Lift out, unaltered, the lines of the material below between the line holding "You are a computer-use agent. The image size is (1100, 632)." and the line holding "Select the Export 1 photo operation", counting both.
BEGIN
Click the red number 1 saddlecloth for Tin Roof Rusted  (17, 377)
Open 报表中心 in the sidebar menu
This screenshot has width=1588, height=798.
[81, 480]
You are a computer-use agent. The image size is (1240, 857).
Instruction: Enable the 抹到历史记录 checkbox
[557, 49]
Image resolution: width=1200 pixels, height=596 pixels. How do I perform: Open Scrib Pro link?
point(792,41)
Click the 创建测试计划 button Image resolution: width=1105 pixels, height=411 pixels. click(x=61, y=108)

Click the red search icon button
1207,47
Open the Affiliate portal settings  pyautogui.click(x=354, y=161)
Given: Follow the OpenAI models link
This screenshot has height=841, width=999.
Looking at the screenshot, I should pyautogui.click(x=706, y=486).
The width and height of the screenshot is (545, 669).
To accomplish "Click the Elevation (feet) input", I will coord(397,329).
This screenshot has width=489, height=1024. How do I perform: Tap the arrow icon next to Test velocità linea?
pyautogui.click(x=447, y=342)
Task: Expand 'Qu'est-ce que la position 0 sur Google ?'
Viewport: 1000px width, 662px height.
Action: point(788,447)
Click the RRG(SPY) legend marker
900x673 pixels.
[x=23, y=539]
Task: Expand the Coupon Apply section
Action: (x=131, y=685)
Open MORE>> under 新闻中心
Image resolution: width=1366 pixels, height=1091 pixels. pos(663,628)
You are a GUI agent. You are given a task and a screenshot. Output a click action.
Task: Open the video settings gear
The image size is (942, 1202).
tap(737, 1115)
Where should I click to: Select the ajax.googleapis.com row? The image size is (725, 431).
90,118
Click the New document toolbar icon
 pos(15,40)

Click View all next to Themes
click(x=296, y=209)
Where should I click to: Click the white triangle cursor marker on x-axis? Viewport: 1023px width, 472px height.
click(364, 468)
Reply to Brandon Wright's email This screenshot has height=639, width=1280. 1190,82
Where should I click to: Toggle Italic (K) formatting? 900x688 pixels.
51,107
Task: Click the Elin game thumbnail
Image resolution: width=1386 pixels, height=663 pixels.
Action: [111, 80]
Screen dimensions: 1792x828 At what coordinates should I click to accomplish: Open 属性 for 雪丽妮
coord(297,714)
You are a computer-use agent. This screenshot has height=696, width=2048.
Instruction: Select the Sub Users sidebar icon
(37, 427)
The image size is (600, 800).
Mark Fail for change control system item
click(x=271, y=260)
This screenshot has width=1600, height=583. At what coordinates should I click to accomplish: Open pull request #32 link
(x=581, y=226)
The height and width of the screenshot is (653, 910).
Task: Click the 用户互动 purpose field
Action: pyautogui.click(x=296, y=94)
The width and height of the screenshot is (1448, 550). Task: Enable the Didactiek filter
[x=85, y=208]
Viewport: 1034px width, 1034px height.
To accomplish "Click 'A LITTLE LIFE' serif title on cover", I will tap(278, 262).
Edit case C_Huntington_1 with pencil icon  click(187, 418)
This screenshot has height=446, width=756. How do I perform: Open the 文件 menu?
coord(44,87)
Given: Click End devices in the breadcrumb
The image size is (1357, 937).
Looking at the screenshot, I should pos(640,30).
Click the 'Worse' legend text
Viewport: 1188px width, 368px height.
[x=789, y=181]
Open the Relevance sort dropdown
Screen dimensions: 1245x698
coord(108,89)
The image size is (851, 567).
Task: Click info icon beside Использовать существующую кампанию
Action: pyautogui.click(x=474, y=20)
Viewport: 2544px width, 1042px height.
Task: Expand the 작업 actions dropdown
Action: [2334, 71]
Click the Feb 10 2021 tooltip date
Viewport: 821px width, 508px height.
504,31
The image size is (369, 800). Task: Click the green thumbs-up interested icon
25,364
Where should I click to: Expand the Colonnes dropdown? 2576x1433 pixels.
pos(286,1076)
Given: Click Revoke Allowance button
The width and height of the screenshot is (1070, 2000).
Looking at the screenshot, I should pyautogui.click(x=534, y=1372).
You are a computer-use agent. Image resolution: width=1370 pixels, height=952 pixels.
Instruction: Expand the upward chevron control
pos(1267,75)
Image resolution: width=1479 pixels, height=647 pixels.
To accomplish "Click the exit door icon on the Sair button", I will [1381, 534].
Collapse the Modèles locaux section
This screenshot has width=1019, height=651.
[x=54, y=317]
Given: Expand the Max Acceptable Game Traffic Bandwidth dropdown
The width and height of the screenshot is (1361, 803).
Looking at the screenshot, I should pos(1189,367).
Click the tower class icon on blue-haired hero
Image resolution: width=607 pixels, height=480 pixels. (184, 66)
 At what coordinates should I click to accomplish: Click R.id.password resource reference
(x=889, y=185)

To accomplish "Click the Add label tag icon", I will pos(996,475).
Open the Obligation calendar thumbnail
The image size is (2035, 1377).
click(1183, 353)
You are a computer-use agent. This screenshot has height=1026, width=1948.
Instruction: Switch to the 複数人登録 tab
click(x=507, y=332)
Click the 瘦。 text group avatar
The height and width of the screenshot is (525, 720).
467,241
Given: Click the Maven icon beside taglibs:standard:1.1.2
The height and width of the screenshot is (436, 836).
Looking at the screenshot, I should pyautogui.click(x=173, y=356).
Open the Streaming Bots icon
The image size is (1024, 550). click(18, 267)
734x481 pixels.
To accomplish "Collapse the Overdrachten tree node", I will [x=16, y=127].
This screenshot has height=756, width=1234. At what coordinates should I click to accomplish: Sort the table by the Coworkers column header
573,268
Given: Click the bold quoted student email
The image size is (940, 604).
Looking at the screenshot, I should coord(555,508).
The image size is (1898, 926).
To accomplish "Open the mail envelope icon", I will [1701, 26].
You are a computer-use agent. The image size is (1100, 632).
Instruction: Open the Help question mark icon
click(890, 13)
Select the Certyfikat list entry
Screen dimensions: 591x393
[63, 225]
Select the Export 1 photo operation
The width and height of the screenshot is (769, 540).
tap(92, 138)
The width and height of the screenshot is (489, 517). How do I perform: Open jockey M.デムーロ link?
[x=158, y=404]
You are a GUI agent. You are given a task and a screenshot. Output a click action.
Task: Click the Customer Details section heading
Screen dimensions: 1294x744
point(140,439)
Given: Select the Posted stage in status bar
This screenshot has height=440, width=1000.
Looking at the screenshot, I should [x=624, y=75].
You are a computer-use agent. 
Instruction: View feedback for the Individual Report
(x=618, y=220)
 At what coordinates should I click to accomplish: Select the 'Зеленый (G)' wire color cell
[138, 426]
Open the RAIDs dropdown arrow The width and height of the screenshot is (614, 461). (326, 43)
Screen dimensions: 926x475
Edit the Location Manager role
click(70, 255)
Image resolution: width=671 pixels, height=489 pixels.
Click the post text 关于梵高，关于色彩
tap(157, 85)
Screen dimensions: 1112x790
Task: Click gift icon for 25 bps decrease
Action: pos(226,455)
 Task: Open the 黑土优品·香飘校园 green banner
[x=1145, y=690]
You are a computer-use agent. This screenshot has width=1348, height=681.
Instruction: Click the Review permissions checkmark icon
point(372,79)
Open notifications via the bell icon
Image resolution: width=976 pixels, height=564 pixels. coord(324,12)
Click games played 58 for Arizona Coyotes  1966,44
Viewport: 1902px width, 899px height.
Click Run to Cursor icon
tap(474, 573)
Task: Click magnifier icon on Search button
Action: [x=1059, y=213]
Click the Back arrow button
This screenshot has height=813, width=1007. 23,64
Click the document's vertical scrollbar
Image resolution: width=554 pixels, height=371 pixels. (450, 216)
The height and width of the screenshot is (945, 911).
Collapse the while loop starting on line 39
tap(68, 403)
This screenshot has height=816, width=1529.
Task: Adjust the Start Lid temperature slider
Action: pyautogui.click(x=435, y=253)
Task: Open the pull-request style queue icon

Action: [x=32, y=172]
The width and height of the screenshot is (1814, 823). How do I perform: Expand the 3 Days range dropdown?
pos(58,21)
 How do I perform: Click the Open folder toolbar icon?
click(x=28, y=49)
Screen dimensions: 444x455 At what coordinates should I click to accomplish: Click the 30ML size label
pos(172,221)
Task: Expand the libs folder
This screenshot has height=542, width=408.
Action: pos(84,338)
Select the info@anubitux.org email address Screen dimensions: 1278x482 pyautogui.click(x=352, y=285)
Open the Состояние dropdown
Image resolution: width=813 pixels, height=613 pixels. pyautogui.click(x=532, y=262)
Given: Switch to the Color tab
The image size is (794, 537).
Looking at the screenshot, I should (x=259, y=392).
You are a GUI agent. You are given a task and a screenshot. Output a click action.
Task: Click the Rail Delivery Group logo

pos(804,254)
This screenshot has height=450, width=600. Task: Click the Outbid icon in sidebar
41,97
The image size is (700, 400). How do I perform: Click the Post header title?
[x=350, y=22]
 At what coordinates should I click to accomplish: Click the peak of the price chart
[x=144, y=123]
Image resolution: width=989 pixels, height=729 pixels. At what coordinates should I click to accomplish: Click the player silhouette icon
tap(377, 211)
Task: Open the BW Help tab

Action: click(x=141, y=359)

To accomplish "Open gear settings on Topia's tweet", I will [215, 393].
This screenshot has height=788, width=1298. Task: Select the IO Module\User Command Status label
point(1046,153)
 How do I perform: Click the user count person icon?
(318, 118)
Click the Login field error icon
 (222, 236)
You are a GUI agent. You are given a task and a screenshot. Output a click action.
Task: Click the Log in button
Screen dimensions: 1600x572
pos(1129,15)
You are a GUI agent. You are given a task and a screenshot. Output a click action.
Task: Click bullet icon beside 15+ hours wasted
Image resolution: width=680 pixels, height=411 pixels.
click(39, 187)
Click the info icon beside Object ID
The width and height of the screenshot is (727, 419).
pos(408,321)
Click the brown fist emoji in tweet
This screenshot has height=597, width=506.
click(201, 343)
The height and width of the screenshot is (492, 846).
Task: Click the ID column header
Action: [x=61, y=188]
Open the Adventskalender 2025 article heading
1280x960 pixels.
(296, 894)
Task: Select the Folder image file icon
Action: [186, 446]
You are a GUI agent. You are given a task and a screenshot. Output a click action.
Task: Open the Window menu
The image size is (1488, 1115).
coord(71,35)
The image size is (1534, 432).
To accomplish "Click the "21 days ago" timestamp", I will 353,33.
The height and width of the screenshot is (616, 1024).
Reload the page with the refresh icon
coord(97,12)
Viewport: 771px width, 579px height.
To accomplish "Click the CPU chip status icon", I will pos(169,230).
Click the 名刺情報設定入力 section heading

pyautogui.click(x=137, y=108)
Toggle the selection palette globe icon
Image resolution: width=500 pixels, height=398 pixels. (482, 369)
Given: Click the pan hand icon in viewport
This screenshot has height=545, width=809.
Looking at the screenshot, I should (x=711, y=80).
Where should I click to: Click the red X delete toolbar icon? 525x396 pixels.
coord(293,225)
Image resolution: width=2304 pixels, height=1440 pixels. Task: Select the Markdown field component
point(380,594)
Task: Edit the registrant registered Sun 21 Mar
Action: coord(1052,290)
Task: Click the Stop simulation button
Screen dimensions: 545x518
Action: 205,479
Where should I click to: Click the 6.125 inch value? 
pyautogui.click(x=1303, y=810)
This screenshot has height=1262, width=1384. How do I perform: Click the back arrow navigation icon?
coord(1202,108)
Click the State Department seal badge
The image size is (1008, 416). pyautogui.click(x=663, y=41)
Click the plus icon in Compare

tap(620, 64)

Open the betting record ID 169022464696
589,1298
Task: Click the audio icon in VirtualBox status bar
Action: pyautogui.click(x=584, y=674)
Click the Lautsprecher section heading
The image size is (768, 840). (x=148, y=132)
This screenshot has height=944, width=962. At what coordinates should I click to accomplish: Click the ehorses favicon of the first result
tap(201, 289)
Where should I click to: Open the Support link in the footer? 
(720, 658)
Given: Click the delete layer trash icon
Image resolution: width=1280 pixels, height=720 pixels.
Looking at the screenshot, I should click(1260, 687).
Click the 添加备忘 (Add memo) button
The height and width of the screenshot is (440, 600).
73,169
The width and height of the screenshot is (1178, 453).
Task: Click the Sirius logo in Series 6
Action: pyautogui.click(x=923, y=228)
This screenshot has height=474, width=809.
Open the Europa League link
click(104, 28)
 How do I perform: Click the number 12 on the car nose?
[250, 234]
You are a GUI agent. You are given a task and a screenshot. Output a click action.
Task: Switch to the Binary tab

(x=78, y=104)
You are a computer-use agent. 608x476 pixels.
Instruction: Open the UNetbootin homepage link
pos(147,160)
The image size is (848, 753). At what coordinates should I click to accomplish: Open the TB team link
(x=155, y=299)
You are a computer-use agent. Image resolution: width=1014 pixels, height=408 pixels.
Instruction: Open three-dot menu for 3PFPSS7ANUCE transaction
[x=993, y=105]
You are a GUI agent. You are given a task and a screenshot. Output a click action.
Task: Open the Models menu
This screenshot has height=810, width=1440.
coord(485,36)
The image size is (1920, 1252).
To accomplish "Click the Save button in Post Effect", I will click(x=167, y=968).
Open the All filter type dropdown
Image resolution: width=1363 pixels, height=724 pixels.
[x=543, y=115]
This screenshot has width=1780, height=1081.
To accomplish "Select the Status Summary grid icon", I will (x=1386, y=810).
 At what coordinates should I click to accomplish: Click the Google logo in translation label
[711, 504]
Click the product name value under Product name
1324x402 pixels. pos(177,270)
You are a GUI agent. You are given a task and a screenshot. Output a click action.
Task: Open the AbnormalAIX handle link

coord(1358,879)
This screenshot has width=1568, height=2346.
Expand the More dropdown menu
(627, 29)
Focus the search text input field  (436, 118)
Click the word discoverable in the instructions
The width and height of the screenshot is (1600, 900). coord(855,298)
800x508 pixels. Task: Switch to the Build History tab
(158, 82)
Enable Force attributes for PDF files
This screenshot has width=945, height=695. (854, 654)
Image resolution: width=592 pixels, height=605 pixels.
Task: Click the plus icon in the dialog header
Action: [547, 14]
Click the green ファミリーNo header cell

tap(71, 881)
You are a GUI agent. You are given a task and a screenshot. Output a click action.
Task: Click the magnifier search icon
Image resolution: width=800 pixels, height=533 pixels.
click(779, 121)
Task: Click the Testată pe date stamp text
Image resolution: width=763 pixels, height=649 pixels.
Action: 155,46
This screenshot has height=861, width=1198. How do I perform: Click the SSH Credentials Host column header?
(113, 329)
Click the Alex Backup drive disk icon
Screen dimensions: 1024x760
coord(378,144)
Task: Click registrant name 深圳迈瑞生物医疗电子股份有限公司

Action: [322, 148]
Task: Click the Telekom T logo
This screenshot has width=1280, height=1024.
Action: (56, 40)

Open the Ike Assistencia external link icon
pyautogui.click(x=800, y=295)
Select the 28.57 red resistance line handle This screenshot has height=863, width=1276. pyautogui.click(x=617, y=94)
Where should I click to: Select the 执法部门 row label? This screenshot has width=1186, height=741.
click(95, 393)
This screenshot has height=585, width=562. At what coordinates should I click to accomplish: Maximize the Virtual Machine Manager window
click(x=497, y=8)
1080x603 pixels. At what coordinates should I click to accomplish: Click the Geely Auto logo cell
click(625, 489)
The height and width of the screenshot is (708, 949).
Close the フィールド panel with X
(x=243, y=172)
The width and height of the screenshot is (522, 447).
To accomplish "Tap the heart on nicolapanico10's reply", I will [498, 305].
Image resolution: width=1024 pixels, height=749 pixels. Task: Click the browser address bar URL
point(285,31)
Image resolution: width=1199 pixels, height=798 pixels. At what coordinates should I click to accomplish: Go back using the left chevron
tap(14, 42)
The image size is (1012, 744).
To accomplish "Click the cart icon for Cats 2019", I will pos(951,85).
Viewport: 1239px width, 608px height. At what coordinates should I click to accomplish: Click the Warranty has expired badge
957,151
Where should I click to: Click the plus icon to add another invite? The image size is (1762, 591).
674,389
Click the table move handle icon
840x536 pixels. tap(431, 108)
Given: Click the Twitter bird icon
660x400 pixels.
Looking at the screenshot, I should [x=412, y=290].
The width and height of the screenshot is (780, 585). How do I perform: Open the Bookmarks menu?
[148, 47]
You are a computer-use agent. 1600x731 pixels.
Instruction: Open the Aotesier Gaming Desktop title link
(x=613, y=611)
END
**Response below**
You are a computer-use agent. The image size is (1100, 632).
Instruction: Open the Help question mark icon
click(890, 13)
Select the Certyfikat list entry
Screen dimensions: 591x393
[63, 225]
Select the Export 1 photo operation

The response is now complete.